▸ **Short task 1**
List every person the history excerpt on the Scots, the parliament, and the Irish confederates mentions by name or title.
▸ **Short task 2**
Write the next portion of the history excerpt on the Scots, the parliament, and the Irish confederates, beginning after its final sentence.

▸ **Quoted text**
It was agreed that the estates of Scotland should send an army of twenty-one thousand men into England, headed by the old earl of Leven. That they should receive thirty-one thousand pounds a month, and one hundred thousand pounds of it in advance, and another sum at the conclusion of peace. Sixty thousand pounds were soon remitted, the levies began, and in a few months Leslie mustered his army at Harlaw.

The union of the Scots with the parliament was an alarming blow to the royalists. If they had found it difficult to cope with parliament alone, how were they to withstand them and the Scots? To strengthen himself against this formidable coalition, Charles turned his attention to Ireland. There the army had actually grown to fifty thousand men, As the restorers of the English influence, these were to be paid out of the estates of the revolted Irish, and numbers of both English arid Scotch had flocked over. A large body of Scotch had landed under the command of general Monro, eager to revenge the massacre of their presbyterian brothers in Ulster. The natives had been driven back, and the invaders were busy parcelling out the evacuated lands. Two million and a half of acres had been promised by the English parliament as the reward of the victors.

To resist the tempest which threatened to exterminate them, the Irish catholics formed themselves into a confederation, and created a kind of parliament at Kilkenny. They imitated in everything the measures by which the Scotch had succeeded in enfranchising their religion. They professed the most profound loyalty to the sovereign, and asserted that they were in arms only for the protection of their religion and their lives. They established a synod which assumed the same religious authority as the Scotch assembly, and ordered a covenant to be taken, by which very one bound himself to maintain the catholic faith arid the rights of the sovereign and the subject. They appointed generals in each province, and all necessary officers for the command of their force. Charles, who suspected the allegiance of the earl of Warwick, had contrived to remove him, and appointed the marquis of Ormond in his place. To him the confederate catholics transmitted their petition, avowing he most unshaken loyalty, declaring that they had only taken up arms to defend their lives and properties from men who were equally the enemies of the king and their own. They were the same puritanic people, they said, who were seeking to deprive the king of his crown. These petitions forwarded to Charles, suggested to him the idea of deriving use from these forces. As they prayed him to assemble a new parliament in Ireland, to grant them the freedom of their religion and the rights of subjects, he instructed Ormond o come to terms with them, so that in their pacification they might be able to spare a considerable body of troops for his assistance in England. This was effected in September, 1643, and the confederates contributed directly thirty thousand pounds for the support of the royal army, fifteen thousand pounds in money, and fifteen thousand pounds in pensions.

▸ **Data segment**
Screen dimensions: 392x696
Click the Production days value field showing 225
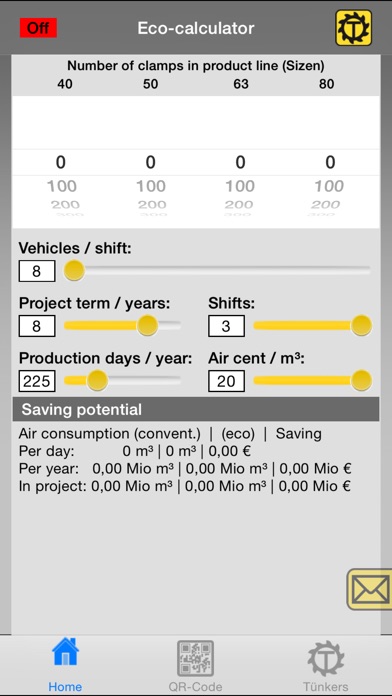tap(37, 381)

▸ **Right answer 1**
the earl of Leven, Leslie, Charles, general Monro, the earl of Warwick, the marquis of Ormond

▸ **Right answer 2**
This was not accomplished without exciting the notice of the parliament, who sent over commissioners to endeavour to win over the protestants in Ormond's army, but in vain. In the month of November Ormond shipped five regiments to the king. These were sent to Chester, to garrison that town under lord Byron, but they were rather marauders than soldiers; they had been raised by the parliament, and fought against it for the king, and they were as loose in discipline as in principles. In about six weeks after their arrival, they were visited by Sir Thomas Fairfax, at Nantwich, when fifteen thousand of them threw down their arms, amongst them the afterwards notorious general Monk. Nor was this the only mischief occasioned to the royal cause by these Irish troops. Their arrival disgusted the royal forces under Newcastle in the north, who declared that they would not fight with catholics and Irish rebels.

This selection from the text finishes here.